The Value of Certifications in Our Industry

Today’s post is from a guest blogger.  Connie Tolman has a career that has spanned the aerospace, military, medical device and biotechnology industries in Southern California.  Her career has been in Manufacturing Engineering until last year.  She implemented lean manufacturing practices in the 80’s, moved to Six Sigma with GE Healthcare in the 90’s, Lean Sigma in the early 2000’s and was introduced to Toyota Production System Lean in 2007 which is her current passion.  Connie is currently working as a Continuous Improvement Manager at a biotechnology company in San Diego.

What is the value of certification in general? There are lots of people, old and young alike, who think that if they get a certification, they’ll get a job!

First of all, this is wrong. It might get your resume looked at, if it is a prerequisite to get through the screening process, but you have to know what you are doing. At this point with all of the certifications floating around, it is fairly easy to get a certificate by not telling the truth about the projects you have completed and just studying and passing the test.

On the other hand, if you know what you are doing and do it well and nobody outside of yourself has recognized that, then a certificate can help get you recognized.

I have a project management professional (PMP), Six Sigma Black Belt from ASQ and have just gotten my Silver Lean Certification from AME/SME. I am most proud of the Lean certificate. It was really hard – no cake walk. They dug deep to find out if I knew what I was talking about.

At first I got my PMP so that I could get a better job. I found that it did get me past the first gate of keyword search by the computer. Then I got my Black Belt through ASQ but I had the backing of the GE Healthcare University to help me with the projects and studying the material. The test was harrowing. I had a pile of books 3 feet high with sticky notes attached to the pages where I could flip to different sections as needed. I did study questions for hours and hours on the weekend. I spent much of my personal time to prepare. I did this mid-career and this is what I found.

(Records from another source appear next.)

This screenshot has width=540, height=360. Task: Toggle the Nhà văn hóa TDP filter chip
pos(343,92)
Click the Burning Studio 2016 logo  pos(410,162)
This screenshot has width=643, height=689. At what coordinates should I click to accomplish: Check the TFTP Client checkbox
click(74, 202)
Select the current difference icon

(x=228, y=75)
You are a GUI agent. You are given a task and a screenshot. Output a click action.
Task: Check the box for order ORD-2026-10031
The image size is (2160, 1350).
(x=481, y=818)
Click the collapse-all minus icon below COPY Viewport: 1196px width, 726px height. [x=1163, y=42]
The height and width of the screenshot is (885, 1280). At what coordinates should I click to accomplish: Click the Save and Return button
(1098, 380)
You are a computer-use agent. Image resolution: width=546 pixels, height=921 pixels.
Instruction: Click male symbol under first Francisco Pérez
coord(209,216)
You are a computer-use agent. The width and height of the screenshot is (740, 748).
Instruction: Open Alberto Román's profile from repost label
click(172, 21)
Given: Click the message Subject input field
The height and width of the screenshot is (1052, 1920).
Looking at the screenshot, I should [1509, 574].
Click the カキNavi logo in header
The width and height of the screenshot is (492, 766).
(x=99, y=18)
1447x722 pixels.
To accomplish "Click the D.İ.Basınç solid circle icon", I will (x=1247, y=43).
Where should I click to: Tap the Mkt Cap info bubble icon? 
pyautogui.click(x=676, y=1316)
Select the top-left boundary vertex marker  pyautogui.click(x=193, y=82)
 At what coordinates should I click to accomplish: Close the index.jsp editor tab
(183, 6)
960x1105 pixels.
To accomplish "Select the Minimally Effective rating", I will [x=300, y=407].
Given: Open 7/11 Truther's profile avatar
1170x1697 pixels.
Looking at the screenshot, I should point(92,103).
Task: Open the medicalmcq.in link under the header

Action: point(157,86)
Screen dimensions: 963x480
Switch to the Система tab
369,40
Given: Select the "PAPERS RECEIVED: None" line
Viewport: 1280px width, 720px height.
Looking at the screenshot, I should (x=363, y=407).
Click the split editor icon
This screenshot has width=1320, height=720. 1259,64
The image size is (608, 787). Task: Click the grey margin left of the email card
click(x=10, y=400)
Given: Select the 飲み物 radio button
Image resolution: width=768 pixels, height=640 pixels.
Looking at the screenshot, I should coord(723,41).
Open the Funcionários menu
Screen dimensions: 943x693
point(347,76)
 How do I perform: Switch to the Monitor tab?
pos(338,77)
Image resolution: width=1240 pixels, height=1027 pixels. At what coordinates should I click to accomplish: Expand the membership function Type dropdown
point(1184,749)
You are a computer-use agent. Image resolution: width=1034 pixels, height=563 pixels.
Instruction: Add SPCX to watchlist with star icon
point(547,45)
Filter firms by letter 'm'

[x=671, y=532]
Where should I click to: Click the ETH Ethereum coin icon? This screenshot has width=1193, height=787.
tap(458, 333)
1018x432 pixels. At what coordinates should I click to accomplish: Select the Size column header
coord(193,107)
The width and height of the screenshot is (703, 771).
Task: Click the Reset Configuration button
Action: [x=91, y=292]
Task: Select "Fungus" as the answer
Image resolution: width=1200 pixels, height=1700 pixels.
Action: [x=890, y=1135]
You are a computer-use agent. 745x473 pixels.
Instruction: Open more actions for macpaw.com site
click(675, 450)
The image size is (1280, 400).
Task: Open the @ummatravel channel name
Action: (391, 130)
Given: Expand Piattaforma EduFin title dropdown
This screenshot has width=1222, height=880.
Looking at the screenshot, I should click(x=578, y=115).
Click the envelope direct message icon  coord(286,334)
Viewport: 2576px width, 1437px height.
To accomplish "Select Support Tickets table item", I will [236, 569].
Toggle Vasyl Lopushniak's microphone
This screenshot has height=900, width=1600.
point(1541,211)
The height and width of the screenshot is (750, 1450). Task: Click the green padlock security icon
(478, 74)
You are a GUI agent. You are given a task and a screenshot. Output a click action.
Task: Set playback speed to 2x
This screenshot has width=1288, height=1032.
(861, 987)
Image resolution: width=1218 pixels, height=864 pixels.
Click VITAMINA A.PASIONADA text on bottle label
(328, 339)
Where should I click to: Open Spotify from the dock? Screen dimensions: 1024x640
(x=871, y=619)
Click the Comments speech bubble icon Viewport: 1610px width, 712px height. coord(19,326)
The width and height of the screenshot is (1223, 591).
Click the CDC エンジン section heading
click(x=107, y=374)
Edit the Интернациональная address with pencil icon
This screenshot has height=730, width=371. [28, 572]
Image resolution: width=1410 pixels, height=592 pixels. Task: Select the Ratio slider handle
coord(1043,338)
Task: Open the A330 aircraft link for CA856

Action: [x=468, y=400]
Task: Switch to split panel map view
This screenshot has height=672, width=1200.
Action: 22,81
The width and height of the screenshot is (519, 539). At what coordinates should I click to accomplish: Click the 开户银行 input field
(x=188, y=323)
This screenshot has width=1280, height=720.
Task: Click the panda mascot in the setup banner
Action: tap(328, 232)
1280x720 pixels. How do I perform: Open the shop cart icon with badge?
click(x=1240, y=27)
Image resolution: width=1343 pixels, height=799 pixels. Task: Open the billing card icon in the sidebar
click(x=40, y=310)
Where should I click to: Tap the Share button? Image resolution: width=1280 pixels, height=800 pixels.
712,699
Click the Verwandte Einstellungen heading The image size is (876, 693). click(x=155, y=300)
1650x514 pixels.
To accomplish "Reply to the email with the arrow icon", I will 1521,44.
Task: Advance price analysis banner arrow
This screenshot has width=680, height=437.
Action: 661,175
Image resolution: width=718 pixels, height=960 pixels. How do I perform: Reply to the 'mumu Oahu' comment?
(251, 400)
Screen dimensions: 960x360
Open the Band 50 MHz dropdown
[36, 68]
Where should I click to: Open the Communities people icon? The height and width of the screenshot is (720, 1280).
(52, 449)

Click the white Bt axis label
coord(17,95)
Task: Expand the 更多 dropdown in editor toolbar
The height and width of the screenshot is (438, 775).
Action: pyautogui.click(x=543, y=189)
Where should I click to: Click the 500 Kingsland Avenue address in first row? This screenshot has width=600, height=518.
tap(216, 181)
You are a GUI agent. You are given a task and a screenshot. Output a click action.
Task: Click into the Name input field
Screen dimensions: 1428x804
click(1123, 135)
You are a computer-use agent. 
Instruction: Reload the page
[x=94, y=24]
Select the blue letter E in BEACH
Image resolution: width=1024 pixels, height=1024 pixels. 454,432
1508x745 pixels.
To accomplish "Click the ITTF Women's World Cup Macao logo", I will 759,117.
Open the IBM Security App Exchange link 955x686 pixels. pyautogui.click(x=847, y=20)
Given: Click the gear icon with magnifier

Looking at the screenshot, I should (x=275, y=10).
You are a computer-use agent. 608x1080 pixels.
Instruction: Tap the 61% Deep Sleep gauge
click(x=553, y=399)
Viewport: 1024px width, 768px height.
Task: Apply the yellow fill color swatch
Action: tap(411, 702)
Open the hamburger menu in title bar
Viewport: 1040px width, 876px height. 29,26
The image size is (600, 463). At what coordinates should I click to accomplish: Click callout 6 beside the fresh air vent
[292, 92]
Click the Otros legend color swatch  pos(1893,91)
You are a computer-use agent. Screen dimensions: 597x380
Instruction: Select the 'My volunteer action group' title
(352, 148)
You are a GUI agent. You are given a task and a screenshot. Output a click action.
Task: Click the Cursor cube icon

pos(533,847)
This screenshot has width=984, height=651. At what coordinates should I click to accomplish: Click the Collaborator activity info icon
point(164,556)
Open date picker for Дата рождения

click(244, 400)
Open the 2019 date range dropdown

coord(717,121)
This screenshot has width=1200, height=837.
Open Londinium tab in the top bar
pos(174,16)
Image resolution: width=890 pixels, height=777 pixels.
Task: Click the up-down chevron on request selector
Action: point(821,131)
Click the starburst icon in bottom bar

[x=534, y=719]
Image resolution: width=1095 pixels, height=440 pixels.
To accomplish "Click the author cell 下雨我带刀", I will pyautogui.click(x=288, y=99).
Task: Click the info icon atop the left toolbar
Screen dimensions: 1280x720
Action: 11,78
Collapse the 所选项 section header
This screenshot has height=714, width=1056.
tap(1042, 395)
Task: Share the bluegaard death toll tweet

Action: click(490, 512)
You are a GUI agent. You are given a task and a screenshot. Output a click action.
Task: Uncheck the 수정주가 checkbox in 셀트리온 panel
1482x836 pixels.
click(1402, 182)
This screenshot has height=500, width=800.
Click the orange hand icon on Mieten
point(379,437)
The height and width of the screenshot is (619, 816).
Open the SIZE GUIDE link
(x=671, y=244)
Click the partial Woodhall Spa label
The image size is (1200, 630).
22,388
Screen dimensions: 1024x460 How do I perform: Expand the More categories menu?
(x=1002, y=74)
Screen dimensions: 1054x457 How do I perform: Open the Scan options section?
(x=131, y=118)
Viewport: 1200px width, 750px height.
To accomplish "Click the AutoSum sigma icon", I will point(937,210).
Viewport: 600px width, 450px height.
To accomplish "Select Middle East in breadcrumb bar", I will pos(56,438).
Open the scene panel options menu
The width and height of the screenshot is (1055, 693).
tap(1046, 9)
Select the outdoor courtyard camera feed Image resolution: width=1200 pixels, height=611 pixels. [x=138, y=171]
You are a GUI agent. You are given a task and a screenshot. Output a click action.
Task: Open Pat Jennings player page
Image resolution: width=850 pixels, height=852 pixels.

It was very helpful for me to get back into the practice of test taking – to read carefully and slow down before answering the questions. I actually learned a lot in both the PMP and the Black belt literature. Did I use it in my work? Some of it. To be honest, not very much. But I had the foundation and the backbone to know when I could use something and when it didn’t apply. Unless you are working in construction or defense, the project management professional roadmap doesn’t apply. Hardly anybody uses Earned Value System. Six Sigma is useful if you work in a company that has lots of data and ability to affect the variability.

However, lean is another story. I find it applies to everything I do both personally and professionally.  Who can’t apply 5S to the cabinets and drawers in the bathroom? Who can’t use visual systems to allow others to see the progress of their work?

But AME/SME (the certification is actually backed by SME, AME, ASQ and Shingo prize – so it has prestigious companies behind it) lean certifications are very different. The books that you have to read really give you the picture of how revolutionary lean can be. Based on the Toyota Production System and authors like Womack, Liker and Dennis, you are getting exposed to the very difficult path of transformation. It has led me to Mike Rother and Toyota Kata which I think is needed to change the way we think. Liker has teamed with Rother in his Kata Summit to explain that without a way to learn new behavior we are forever stuck in using tools and not having success in implementing lean.

In the end, what is the value of a certification? For me, it meant reaching a personal milestone, having the ability to get the agreement from others in the business that I know the material and have proven it in the workplace and maybe it will help me to get a job that is satisfying and rewarding.